Those are the things that were there in the screenplay from the moment I read it, and are one of the things that attracted me of the world of the movie. There was a great deal of wisdom in the screenwriter [Jay Zaretsky] taking the time to create a character that was defined by the respect he puts into everything he did, even the shining of a shoes or picking up a bottle of wine… the exquisite respect that he has for the quality of his life, and that’s kind of what defines him as a professional. He has to be a professional assassin, but whatever he would do in life, he would do it with style, elegance and with care and respect. That’s his professional ethic. To me those are the things, those qualities, that define what makes Asher watchable. It was all given to me by the screenwriter, I didn’t have to invent anything.

Asher is tough and cool but also very sensitive, which reminded me of Hellboy as he also cares a lot about a woman, in this case Sophie. What’s the key to play these multilayered antiheroes?
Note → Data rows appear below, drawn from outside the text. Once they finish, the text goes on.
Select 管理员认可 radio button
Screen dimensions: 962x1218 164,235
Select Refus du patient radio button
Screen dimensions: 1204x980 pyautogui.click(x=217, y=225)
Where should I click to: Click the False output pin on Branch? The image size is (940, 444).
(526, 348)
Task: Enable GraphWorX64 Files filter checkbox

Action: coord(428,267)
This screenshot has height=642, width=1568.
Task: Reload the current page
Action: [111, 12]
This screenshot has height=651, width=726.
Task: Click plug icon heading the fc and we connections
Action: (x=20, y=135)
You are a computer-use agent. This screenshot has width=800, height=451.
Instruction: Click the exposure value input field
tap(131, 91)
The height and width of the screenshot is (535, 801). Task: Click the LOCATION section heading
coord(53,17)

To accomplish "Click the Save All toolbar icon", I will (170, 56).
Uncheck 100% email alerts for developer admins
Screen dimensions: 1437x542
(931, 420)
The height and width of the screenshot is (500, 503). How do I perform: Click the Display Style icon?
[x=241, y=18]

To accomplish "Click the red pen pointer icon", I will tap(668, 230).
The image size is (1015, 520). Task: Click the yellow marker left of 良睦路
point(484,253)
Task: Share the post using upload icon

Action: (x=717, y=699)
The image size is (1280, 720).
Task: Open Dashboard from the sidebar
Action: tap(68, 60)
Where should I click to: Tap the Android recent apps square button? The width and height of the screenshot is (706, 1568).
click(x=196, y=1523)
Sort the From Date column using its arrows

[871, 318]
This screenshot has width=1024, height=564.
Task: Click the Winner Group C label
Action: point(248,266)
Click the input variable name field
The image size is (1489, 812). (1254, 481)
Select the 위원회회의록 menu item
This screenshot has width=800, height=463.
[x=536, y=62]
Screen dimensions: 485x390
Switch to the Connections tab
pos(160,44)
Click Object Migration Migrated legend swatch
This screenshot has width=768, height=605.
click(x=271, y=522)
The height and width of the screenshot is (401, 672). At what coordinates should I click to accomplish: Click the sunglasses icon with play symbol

The thing about Asher’s imposed solitude, as you watch him just sitting there, doing nothing but drinking a glass of wine, he seems to be yearning for something that he has deliberately deprived himself of; in this case the affection of a significant other, because anybody can put his life in the way of danger, so in result he lives a life of solitude. But there’s this longing and yearning that comes with a choice like that, and it comes flooding in when he lays his eyes on this woman, who’s every bit as independent and alone as he is, and she made her own choice to be that way. There’s a recognition of each other’s loneliness and longing for something better, and in bringing that out of each other, that’s the definition of a love story.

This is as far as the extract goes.